PSTU Chairman Peter Moses made the revelation while speaking at yesterday's sitting of Parliament's Public Administration and Appropriations Committee, which is reviewing the PSTU's recommendations for modernising the public sector.
"There are too many people employed, too many people being paid, people who are being paid who are not alive anymore - we have unearthed a lot," Moses told the committee.
The PSTU chairman said the proposed recommendations being suggested by the unit was not a radical document but one which sought to make the public sector much more efficient through an ongoing exercise.
Defensive individuals
He said the unit had encountered several groups as well as individuals at senior levels who were extremely defensive when discussing whether a country Jamaica's size required the current infrastructure.
PSTU Chief Executive Officer (CEO) Patricia Sinclair-McCalla told the committee that her team was currently undertaking a technology verification exercise to ascertain the status of persons on the public-sector wage bill, as most of its systems were still paper-driven.

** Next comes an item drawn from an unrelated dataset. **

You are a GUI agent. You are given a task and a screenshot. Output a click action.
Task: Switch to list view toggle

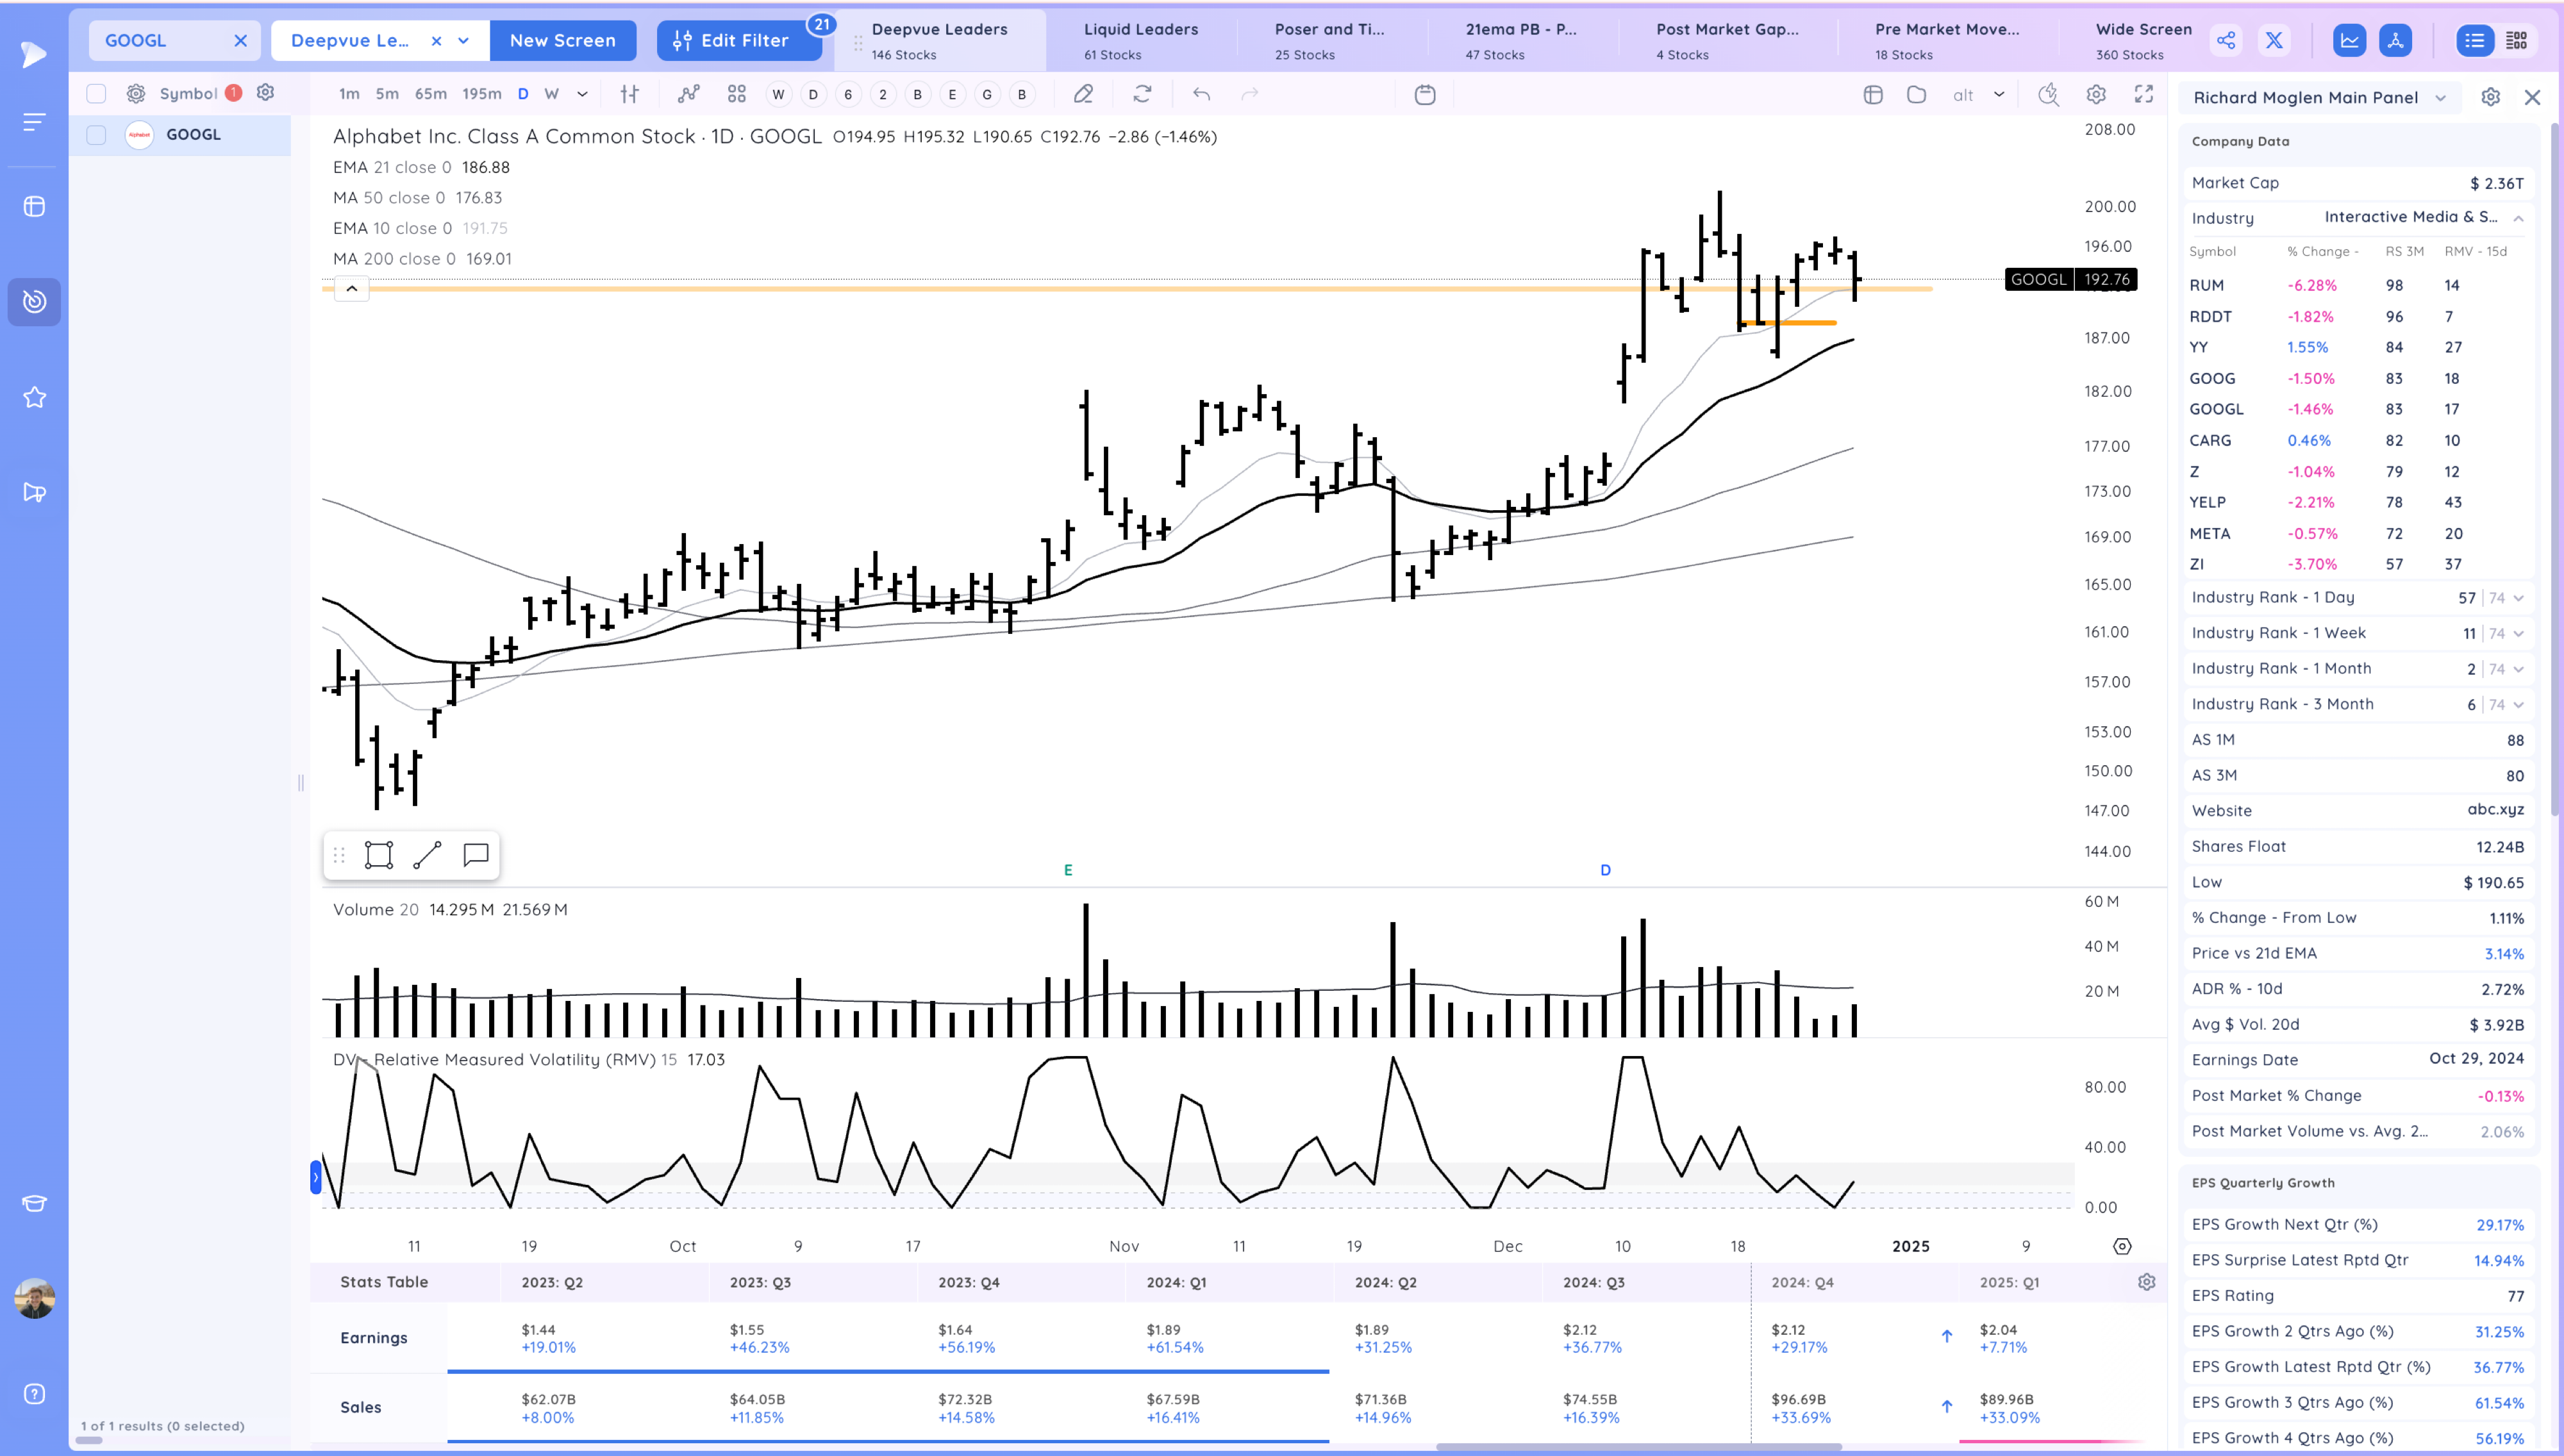click(x=2474, y=41)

"We could not get the June 30 wage bill electronically to verify who exists in the public sector. If we had it electronically done, it would be an easy exercise," Sinclair-McCalla acknowledged.
The PSTU CEO noted that, were such a system in place, cases of multiple payments would be readily identified.
"We have a count of 113,000 and have literally gone through, line by line, to see where we exist in the system not as Mary Smith-Brown, Mary-Smith, or Mary Brown getting three salaries in three different positions," Sinclair-McCalla said.